2. 大会規約に書かれているキャンセル規定
エントリー時に同意した「大会規約」をよく読んでみてください。ほぼ間違いなく「申し込み後の返金は行わない」という旨が記載されています。
地震や台風で大会自体が中止になった場合でも、返金されるかどうかは大会によって対応が分かれます。
3. 権利譲渡枠(ゆずれ〜る等)が使える場合
一部の大手エントリーサイト(RUNNETなど)では、「ゆずれ〜る」という出走権譲渡サービスがあります。
これを使えば、他に出たい人に枠を譲ることができ、手数料を引いた分が戻ってくる可能性があります。ただし、期間が決まっているので早めの確認が必要です。
「勇気ある撤退」という選択
DNSを決めることは、決して恥ずかしいことでも、弱いことでもありません。むしろ、ランナーとしては非常に重要なスキルの一つです。
「走らない」と決めることが、なぜプラスになるのかを考えてみましょう。
1. 長く走り続けるための賢い判断
一時の感情に流されず、自分の体の未来を守る判断ができる人は、長く走り続けることができます。
一度の大怪我でランニング人生を終えてしまう人もいます。そうならないための「賢いブレーキ」こそがDNSなのです。
2. プロの選手でも行う戦略的なDNS
オリンピックを目指すようなトップアスリートでも、調子が悪いときは迷わずDNSを選びます。それは、大事な本番で最高の結果を出すためです。
彼らにとってDNSは「逃げ」ではなく、コンディションを整えるための「戦略」の一つと考えられています。
3. 「逃げ」ではなく「次への準備」と捉える
DNSは敗北ではありません。次の大会で万全の走りをするための、準備期間の始まりです。

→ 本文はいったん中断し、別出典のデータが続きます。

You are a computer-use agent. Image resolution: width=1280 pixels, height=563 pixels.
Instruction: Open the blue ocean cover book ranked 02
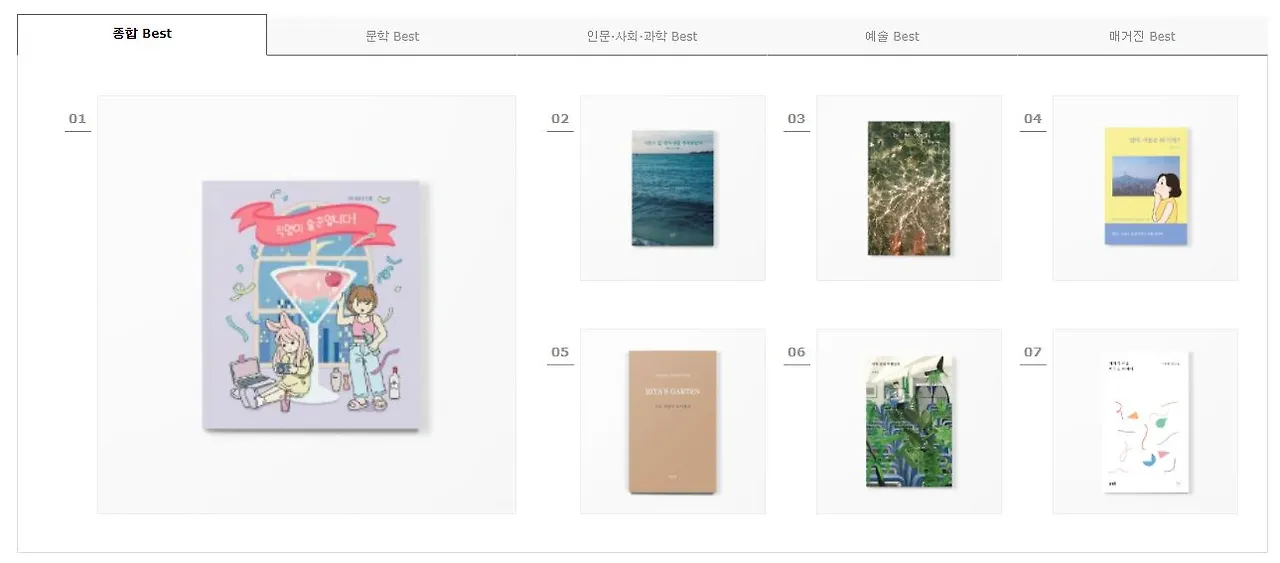[673, 188]
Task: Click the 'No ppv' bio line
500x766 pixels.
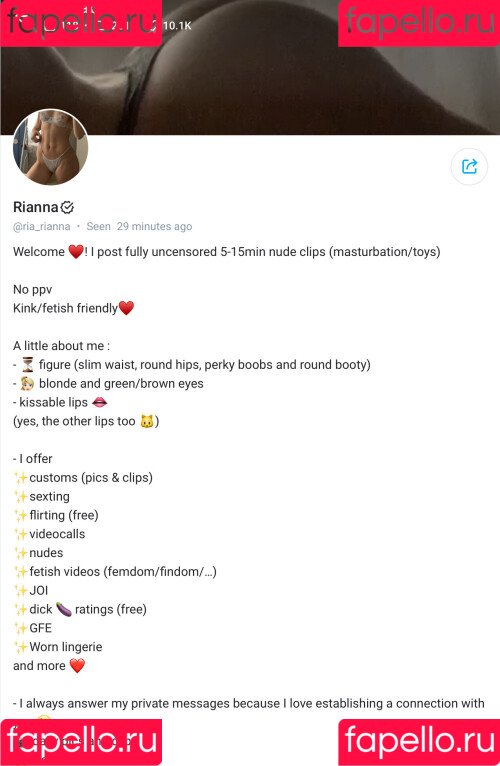Action: click(32, 290)
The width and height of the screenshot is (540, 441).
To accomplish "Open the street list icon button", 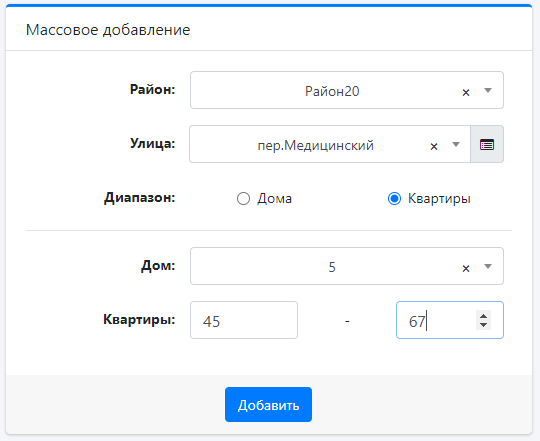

「今回は体を休める期間だったんだ」と割り切ることで、気持ちも前向きになれます。この休養が、次の自己ベスト更新に繋がるかもしれません。
次の目標へ気持ちを切り替える
DNSを決めた直後は、やはり悔しい気持ちや残念な気持ちが残るものです。どうすれば気持ちを切り替えて、また走り出すことができるのでしょうか。
最後に、ポジティブに次へ向かうためのステップを紹介します。
1. まずは体をしっかり治すことに専念する
怪我や病気が理由なら、まずは治療に全力を注ぎましょう。「早く走りたい」と焦る気持ちはわかりますが、中途半端に再開すると長引くだけです。
医師の指示に従い、完全に痛みが消えるまで待つことが、復帰への最短ルートです。
2. 応援ナビなどで仲間の頑張りを見る
当日は、家で応援ナビ(ランナーの位置情報アプリ)を見たり、テレビ中継を見たりするのも良いでしょう。
仲間が頑張っている姿を見ると、「次は自分もあの場所に立ちたい!」というモチベーションが湧いてきます。
3. 次のエントリー大会を探し始める
悔しさを晴らす一番の方法は、次の目標を決めてしまうことです。半年後や1年後の大会を探して、エントリーの計画を立てましょう。
「この大会に向けて、今度こそしっかり準備しよう」という新しい目標ができれば、DNSの悔しさはエネルギーに変わります。
まとめ
DNS(Did Not Start)は、単なる「欠席」ではなく、自分の体を守り、将来も走り続けるための「勇気ある決断」です。
足の痛みや発熱などの明確なサインがあるときは、迷わず休む勇気を持ってください。無理をして深刻な怪我を負うよりも、万全の状態で次のスタートラインに立つことの方が、何倍も価値があります。
マラソンは逃げません。まずはしっかりと体を整えて、また笑顔で走れる日を迎えましょう。あなたの次の挑戦を、心から応援しています!